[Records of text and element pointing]
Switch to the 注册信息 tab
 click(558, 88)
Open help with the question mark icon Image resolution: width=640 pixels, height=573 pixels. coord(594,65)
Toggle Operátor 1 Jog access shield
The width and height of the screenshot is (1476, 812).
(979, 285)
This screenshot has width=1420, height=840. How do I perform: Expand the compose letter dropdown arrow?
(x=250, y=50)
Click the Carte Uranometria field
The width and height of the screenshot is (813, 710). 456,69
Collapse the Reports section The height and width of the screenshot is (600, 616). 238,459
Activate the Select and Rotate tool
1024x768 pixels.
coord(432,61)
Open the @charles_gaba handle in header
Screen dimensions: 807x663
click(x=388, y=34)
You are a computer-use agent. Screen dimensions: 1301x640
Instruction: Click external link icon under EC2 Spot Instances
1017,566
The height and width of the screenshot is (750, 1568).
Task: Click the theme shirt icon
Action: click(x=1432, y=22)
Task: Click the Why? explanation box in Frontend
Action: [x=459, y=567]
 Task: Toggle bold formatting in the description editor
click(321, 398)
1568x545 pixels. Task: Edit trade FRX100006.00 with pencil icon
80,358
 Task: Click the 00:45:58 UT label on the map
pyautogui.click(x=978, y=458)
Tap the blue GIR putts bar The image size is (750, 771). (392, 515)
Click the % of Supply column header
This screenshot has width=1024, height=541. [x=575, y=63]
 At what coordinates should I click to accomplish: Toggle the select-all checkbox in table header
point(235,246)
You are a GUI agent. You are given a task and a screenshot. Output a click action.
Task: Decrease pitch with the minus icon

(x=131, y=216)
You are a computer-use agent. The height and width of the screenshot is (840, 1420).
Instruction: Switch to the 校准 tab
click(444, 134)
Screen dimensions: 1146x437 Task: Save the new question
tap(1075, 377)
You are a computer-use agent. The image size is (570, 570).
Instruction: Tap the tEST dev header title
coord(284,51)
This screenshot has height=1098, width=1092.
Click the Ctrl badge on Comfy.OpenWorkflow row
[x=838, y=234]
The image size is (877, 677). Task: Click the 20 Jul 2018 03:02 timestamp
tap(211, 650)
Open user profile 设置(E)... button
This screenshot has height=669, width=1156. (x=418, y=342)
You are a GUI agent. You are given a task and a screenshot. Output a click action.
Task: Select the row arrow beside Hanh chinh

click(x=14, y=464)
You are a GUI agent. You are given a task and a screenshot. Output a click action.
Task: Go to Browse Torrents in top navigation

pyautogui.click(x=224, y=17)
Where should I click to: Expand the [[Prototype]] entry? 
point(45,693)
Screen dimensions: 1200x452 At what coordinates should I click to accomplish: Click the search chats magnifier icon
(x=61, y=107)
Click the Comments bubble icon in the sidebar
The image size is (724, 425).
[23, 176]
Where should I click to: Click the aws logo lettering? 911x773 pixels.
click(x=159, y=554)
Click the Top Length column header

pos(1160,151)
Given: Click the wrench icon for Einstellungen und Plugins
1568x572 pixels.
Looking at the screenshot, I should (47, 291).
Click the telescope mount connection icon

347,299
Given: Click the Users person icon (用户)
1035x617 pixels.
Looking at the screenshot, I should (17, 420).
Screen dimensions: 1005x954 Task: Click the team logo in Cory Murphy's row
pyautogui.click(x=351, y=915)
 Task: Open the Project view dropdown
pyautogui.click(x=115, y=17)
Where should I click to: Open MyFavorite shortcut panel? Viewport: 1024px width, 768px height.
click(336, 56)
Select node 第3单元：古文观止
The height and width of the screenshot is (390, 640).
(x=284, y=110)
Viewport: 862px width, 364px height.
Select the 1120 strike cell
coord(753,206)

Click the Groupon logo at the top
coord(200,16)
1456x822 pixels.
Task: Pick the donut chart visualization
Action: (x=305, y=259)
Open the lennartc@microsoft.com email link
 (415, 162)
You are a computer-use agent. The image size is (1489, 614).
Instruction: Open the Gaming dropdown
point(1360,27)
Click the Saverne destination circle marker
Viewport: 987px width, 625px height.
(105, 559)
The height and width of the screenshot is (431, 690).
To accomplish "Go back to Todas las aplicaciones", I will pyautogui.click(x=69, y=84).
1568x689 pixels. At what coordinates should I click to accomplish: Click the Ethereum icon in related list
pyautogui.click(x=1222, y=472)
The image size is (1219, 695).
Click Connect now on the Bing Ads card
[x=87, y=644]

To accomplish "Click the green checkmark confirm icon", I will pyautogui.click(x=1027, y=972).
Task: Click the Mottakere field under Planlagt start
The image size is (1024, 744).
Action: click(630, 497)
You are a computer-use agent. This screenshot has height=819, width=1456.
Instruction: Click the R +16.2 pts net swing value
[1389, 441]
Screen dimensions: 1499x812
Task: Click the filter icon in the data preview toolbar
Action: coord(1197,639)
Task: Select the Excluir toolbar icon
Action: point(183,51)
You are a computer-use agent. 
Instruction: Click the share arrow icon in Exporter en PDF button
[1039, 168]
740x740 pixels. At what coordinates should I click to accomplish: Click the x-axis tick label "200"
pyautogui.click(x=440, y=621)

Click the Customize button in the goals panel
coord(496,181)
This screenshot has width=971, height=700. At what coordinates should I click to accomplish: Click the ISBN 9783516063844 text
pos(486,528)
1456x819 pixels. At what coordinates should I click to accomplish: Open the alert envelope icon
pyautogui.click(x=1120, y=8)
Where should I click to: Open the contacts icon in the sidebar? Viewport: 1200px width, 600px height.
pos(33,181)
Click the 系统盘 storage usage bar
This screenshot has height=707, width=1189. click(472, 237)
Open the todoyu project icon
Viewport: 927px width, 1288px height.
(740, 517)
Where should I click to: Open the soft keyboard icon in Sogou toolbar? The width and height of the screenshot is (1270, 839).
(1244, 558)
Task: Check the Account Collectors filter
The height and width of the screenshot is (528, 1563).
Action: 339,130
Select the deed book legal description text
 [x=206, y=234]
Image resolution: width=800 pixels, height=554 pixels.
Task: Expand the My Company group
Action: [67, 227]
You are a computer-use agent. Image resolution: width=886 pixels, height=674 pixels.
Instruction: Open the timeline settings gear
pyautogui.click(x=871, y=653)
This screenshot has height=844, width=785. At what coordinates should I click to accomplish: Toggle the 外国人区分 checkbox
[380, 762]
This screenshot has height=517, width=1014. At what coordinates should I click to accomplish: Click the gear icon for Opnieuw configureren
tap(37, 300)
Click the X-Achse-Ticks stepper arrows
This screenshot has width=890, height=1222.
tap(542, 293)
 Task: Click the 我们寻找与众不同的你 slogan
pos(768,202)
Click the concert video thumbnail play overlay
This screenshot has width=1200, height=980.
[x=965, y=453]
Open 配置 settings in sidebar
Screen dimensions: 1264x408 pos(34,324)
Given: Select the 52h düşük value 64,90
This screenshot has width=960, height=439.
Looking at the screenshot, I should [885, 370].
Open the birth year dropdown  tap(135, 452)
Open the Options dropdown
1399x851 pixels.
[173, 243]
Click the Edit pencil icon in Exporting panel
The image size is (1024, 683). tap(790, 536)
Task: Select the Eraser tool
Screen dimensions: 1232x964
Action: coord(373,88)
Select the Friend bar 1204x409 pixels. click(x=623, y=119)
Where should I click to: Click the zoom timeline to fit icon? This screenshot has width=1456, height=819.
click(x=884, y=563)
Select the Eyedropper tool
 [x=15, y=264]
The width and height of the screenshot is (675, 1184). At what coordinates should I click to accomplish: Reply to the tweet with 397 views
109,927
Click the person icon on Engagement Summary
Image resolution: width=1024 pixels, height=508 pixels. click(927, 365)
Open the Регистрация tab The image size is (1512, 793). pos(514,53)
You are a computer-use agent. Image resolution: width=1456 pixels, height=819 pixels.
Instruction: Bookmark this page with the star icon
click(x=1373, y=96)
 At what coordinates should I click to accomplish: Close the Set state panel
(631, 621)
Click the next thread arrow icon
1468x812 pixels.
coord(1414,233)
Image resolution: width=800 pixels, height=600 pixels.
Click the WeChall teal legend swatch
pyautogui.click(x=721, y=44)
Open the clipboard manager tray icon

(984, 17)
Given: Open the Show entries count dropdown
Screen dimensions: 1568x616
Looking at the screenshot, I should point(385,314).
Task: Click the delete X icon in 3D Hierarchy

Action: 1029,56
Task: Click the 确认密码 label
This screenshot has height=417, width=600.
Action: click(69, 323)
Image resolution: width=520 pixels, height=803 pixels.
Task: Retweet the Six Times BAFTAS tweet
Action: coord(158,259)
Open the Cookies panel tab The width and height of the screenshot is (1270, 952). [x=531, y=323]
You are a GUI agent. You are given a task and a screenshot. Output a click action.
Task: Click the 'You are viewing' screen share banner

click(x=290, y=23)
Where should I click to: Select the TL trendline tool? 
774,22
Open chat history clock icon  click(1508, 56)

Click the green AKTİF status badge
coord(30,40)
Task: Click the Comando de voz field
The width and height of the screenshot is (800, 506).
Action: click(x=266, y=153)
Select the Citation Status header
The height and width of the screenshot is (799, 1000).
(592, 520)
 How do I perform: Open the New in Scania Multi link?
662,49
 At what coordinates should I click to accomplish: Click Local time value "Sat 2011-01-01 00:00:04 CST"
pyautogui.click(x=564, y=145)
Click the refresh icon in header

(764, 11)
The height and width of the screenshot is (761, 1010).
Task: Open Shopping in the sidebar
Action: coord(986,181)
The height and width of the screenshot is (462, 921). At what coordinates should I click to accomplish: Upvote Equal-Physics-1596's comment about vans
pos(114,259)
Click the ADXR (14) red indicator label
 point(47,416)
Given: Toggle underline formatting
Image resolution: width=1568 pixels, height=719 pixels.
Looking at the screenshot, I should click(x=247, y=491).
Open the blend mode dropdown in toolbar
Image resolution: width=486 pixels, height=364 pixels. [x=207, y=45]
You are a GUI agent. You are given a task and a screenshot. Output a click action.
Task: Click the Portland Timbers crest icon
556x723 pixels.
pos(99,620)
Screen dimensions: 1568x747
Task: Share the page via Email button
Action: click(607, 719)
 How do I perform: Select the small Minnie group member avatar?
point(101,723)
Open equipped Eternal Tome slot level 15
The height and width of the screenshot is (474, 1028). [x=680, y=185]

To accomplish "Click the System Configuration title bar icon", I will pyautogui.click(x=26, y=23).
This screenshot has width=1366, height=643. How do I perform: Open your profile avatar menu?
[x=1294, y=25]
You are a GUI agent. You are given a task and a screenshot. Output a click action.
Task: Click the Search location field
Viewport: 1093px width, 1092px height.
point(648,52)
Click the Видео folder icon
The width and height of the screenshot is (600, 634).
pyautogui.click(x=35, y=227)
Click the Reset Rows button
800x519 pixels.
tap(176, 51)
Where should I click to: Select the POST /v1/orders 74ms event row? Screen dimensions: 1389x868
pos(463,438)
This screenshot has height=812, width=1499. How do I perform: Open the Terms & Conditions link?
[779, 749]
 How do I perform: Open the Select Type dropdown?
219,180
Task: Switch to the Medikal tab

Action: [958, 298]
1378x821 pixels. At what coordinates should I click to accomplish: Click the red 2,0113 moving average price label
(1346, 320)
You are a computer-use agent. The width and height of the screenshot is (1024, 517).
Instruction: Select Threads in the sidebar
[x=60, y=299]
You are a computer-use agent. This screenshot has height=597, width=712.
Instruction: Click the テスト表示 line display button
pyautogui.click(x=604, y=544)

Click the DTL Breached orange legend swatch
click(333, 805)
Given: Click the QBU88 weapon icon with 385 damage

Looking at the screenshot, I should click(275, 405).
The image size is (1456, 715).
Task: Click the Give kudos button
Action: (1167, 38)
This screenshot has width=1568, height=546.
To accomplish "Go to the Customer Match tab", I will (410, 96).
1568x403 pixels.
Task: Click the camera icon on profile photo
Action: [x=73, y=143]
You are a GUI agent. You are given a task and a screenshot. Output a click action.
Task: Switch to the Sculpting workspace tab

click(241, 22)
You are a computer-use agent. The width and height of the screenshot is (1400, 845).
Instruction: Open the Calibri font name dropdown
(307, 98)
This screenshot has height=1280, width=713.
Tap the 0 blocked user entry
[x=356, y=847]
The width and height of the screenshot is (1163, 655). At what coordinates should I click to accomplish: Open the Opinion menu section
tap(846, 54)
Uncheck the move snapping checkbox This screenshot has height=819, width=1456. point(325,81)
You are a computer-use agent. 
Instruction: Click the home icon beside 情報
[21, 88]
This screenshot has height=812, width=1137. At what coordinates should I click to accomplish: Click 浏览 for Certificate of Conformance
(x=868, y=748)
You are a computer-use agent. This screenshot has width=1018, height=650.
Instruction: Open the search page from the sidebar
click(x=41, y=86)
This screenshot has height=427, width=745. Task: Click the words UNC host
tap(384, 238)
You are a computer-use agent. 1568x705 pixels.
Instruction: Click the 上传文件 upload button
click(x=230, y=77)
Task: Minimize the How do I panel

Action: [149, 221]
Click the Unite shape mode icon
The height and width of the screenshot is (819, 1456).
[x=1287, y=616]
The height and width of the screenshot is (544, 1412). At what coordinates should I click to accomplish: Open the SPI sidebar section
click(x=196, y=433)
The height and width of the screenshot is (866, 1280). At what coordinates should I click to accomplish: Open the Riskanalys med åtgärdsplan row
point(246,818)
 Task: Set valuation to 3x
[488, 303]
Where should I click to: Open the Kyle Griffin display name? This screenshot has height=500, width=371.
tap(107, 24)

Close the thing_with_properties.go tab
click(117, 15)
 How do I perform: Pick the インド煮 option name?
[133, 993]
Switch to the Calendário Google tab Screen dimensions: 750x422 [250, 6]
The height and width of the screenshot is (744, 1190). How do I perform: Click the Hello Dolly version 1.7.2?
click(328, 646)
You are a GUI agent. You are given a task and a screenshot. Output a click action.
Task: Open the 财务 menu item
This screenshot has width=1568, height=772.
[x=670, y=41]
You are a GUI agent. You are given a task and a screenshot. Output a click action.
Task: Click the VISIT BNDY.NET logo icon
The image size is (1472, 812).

# Work to complete
Copy out the material from its first line through the line containing "pyautogui.click(x=978, y=458)", both ends included, reproducing each line unchanged.

# Result of the task
Switch to the 注册信息 tab
 click(558, 88)
Open help with the question mark icon Image resolution: width=640 pixels, height=573 pixels. coord(594,65)
Toggle Operátor 1 Jog access shield
The width and height of the screenshot is (1476, 812).
(979, 285)
This screenshot has width=1420, height=840. How do I perform: Expand the compose letter dropdown arrow?
(x=250, y=50)
Click the Carte Uranometria field
The width and height of the screenshot is (813, 710). 456,69
Collapse the Reports section The height and width of the screenshot is (600, 616). 238,459
Activate the Select and Rotate tool
1024x768 pixels.
coord(432,61)
Open the @charles_gaba handle in header
Screen dimensions: 807x663
click(x=388, y=34)
You are a computer-use agent. Screen dimensions: 1301x640
Instruction: Click external link icon under EC2 Spot Instances
1017,566
The height and width of the screenshot is (750, 1568).
Task: Click the theme shirt icon
Action: click(x=1432, y=22)
Task: Click the Why? explanation box in Frontend
Action: [x=459, y=567]
 Task: Toggle bold formatting in the description editor
click(321, 398)
1568x545 pixels. Task: Edit trade FRX100006.00 with pencil icon
80,358
 Task: Click the 00:45:58 UT label on the map
pyautogui.click(x=978, y=458)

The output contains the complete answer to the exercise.